What You Make of Me started as a short story about two trouble-making young siblings whose father takes them to vacation on an island. While on the island — for reasons that might spoil part of the novel, so I won’t mention them! — the two of them decide to wade into the sea, out of sheer curiosity. Their fates were uncertain when I finished the story, and for weeks I was distracted by the question: who would those strange kids turn into? What would they be like as adults? How would their relationship evolve? Eventually I had to find out.
“Unfathomably Deep” is, among other things, a story of sisterhood. And your novel revolves around Ava and her brother, Demetri. What draws you to writing about the sibling bond?
Siblings have always been fascinating to me. Sometimes — especially if siblings are close in age and endure a somewhat dramatic upbringing — you can sense a certain competitive urge to “own” the past, to claim superior knowledge over what has happened to them, and in turn to know better what is happening to them now. No one else in your life has such a deep internal (even if incidentally gathered) ledger of essentially everything that has happened to you from the moment you were born. What kinds of dynamics can unfold from that knowledge?

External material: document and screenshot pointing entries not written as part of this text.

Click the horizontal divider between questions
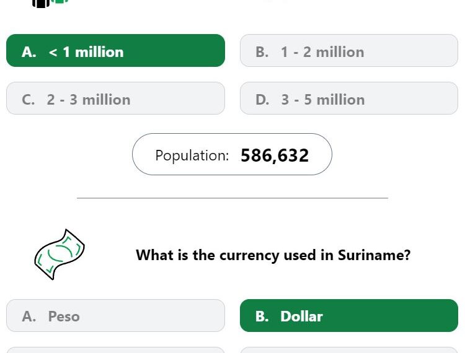This screenshot has height=353, width=465. pyautogui.click(x=233, y=198)
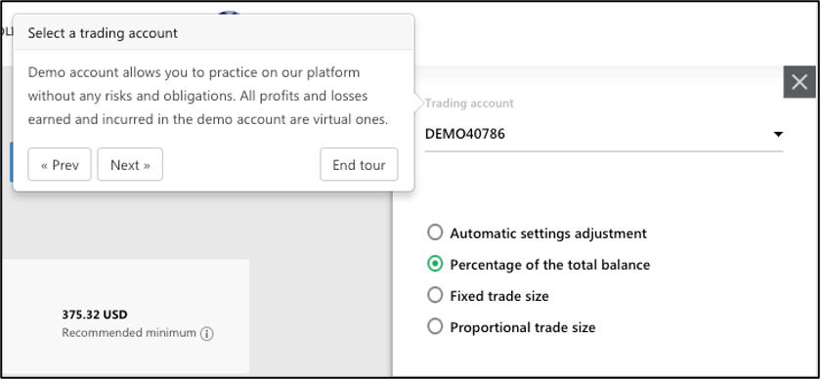821x379 pixels.
Task: Click the blue button edge behind the popup
Action: [x=11, y=162]
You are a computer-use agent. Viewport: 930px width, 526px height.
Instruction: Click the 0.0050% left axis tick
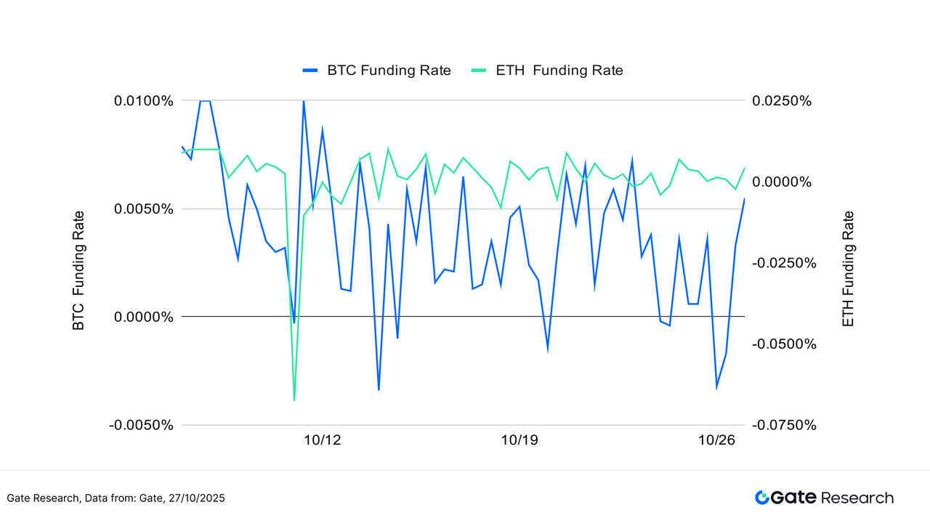(x=144, y=209)
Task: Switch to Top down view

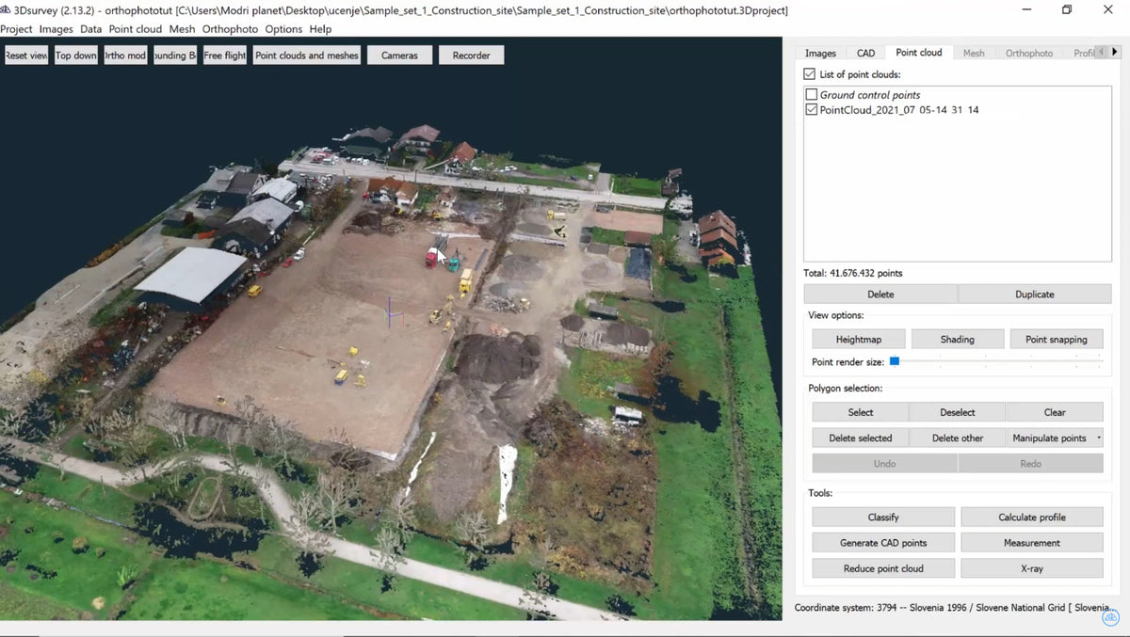Action: pos(75,55)
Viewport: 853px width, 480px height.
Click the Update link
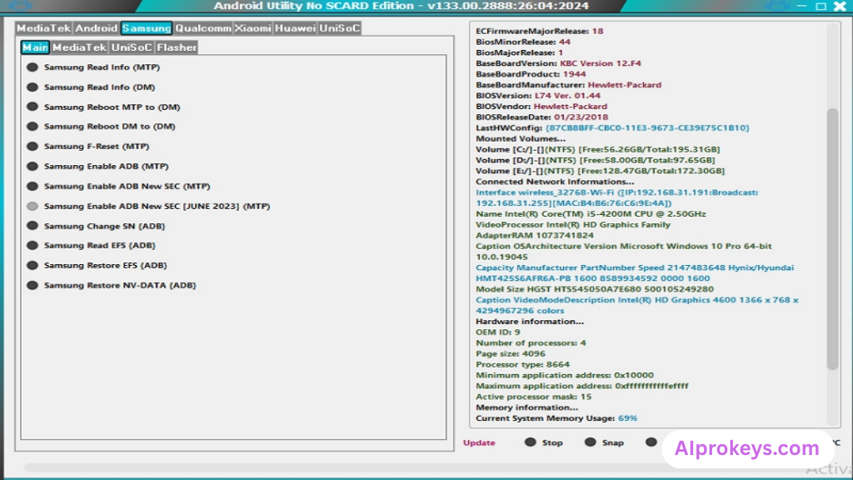[479, 443]
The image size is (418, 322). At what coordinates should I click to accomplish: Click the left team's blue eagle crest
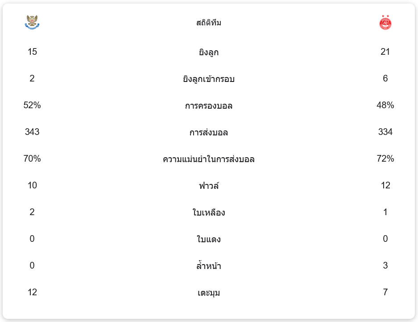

The narrator of your short story is an aspiring actress. The narrator of your novel is an emerging painter, her brother an ambitious documentarian. “Creative” has become a hackneyed word, but it strikes me as significant that your characters have such a drive to create things in the world. It seems at times almost like an anti-death drive — creation as a response to loss. Is their art a kind of compulsion? And what compels you to write about artists?
You’re right! All of those “creative” characters have suffered a loss in the form of death. I’m not sure why I am drawn to them, but I do love the idea you propose of an anti-death drive. It’s conventional wisdom that making art about someone is the easiest way to eternalize them (and to eternalize oneself).

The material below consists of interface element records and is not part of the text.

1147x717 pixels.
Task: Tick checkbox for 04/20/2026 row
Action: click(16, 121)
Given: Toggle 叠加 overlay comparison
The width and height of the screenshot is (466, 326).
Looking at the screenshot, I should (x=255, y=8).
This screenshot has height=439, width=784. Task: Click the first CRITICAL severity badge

As far as art being a compulsion: I think all art-making is compulsive in the sense that we all have a natural urge to do it, in one form or another. I don’t mean this in the hippy-dippy “we’re all natural born artists” sense… although… actually, yes, that’s probably exactly what I mean. The impulse to create comes before the ability to speak. You can witness preverbal children start to scribble, be amused by colors and beautiful sparkles. You can witness their need to reshape materials (like fistfuls of banana, cake) into new forms. These are things we take as givens. But they’re really pure, cool impulses, and they tell us something about our fundamental drive to figure things out and see them anew — to make them into something.
“Unfathomably Deep” begins with an epigraph from Medea. Your writing, to me, has a Classical fascination with the mysteries of fate and fortune. Do you think of your work as tragedy?
Oh, yes, I love those Classical elements of storytelling. However, I did not intend my novel or my work in general to read as tragedy, and will confess I am sometimes surprised when, opening my novel to a random page, I come across some paragraph of Ava or Demetri’s and encounter the aggressive nature of their obsessions, the way their lives charge forward with a kind of tragic force. I think, “Wow, dark!” Maybe I’m surprised because I myself am in love with laughter and life. And I feel very lucky to have friends who are buoyant and irreverent and funny. But for whatever reason my characters don’t tend to have these things. They tend to be isolated, stuck inside their minds, attached to some centripetal force, circling around some void. Anyway, I can only hope that there is always something redeeming about life itself that finds its way into my novels, or into anything I write. The novel I’m working on now has a much warmer aspect to it — it’s bouncy, effervescent. And it’s making me laugh, which means nothing at all, but what does!